**DOCUMENT**.
=====
Hadoop job with scalding on docker

Explaining how to run docker with hadoop and then run a sample scalding hadoop job on it.

you must compile your code with:

-Xmax-classfile-name 200

otherwise you will get this error docker only supports up to 242 byte long file names:

bash-4.1# bin/hadoop jar /home/myjob.jar com.twitter.scalding.Tool com.myjob.SimpleScaldingJob --local --input input.txt --output output.txt
Exception in thread "main" java.io.FileNotFoundException: /tmp/hadoop-unjar3786039967272100280/com/twitter/bijection/GeneratedTupleCollectionInjections$$anon$31$$anonfun$invert$10$$anonfun$apply$46$$anonfun$apply$47$$anonfun$apply$48$$anonfun$apply$49$$anonfun$apply$50$$anonfun$apply$51$$anonfun$apply$52$$anonfun$apply$53$$anonfun$apply$54$$anonfun$apply$55.class (File name too long)
	at java.io.FileOutputStream.open(Native Method)
	at java.io.FileOutputStream.<init>(FileOutputStream.java:221)
	at java.io.FileOutputStream.<init>(FileOutputStream.java:171)
	at org.apache.hadoop.util.RunJar.unJar(RunJar.java:105)
	at org.apache.hadoop.util.RunJar.unJar(RunJar.java:81)
	at org.apache.hadoop.util.RunJar.run(RunJar.java:209)
	at org.apache.hadoop.util.RunJar.main(RunJar.java:136)
=====
**PROVIDED MATERIAL**.
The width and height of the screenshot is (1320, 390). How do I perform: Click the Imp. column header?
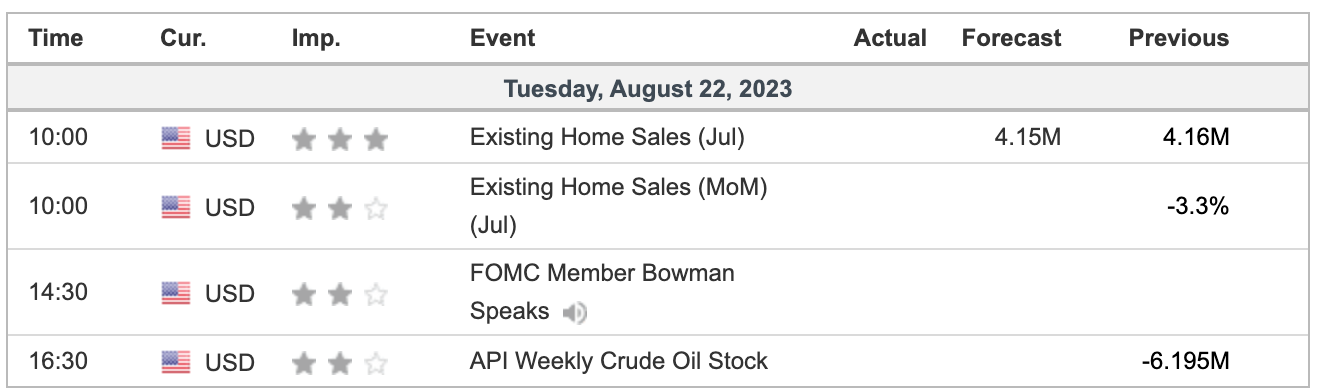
=====
**WHAT IS ASKED**.
• A. Do these statements agree with the Hadoop-on-docker page? Answer yes or no for each, quoting the deciding words of the page. (i) The code has to be compiled with -Xmax-classfile-name 200. (ii) Docker handles file names up to 255 bytes long. (iii) The failing command passed the --local option to the job.
• B. Reproduce the stretch of the Hadoop-on-docker page from "Explaining how to" through "name too long)".
The listing has no connection to the Hadoop-on-docker page.

**EXERCISE RESULTS**.
• A.
(i) Yes: "you must compile your code with:" and "-Xmax-classfile-name 200".
(ii) No: "docker only supports up to 242 byte long file names".
(iii) Yes: "com.myjob.SimpleScaldingJob --local --input input.txt".

• B.
Explaining how to run docker with hadoop and then run a sample scalding hadoop job on it.

you must compile your code with:

-Xmax-classfile-name 200

otherwise you will get this error docker only supports up to 242 byte long file names:

bash-4.1# bin/hadoop jar /home/myjob.jar com.twitter.scalding.Tool com.myjob.SimpleScaldingJob --local --input input.txt --output output.txt
Exception in thread "main" java.io.FileNotFoundException: /tmp/hadoop-unjar3786039967272100280/com/twitter/bijection/GeneratedTupleCollectionInjections$$anon$31$$anonfun$invert$10$$anonfun$apply$46$$anonfun$apply$47$$anonfun$apply$48$$anonfun$apply$49$$anonfun$apply$50$$anonfun$apply$51$$anonfun$apply$52$$anonfun$apply$53$$anonfun$apply$54$$anonfun$apply$55.class (File name too long)